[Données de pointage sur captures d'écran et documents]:
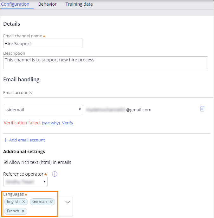Click the empty area of Languages field
Screen dimensions: 214x218
tap(44, 211)
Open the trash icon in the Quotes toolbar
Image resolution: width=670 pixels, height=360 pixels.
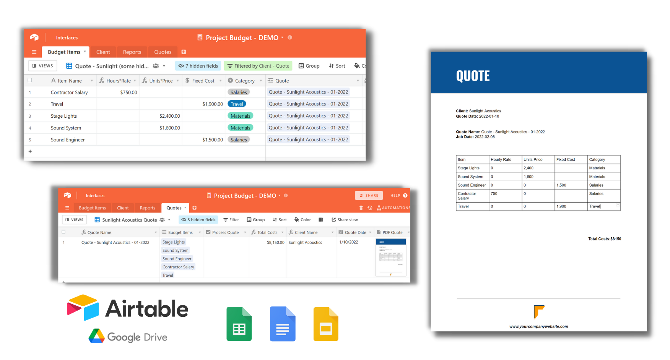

[ÉNONCÉ]: Mettez à jour les enregistrements en remplaçant « Quotes » par « Notes », sans rien modifier d'autre. Omettez les images dans la réponse.

[RÉSULTAT]:
Click the empty area of Languages field
Screen dimensions: 214x218
tap(44, 211)
Open the trash icon in the Notes toolbar
Image resolution: width=670 pixels, height=360 pixels.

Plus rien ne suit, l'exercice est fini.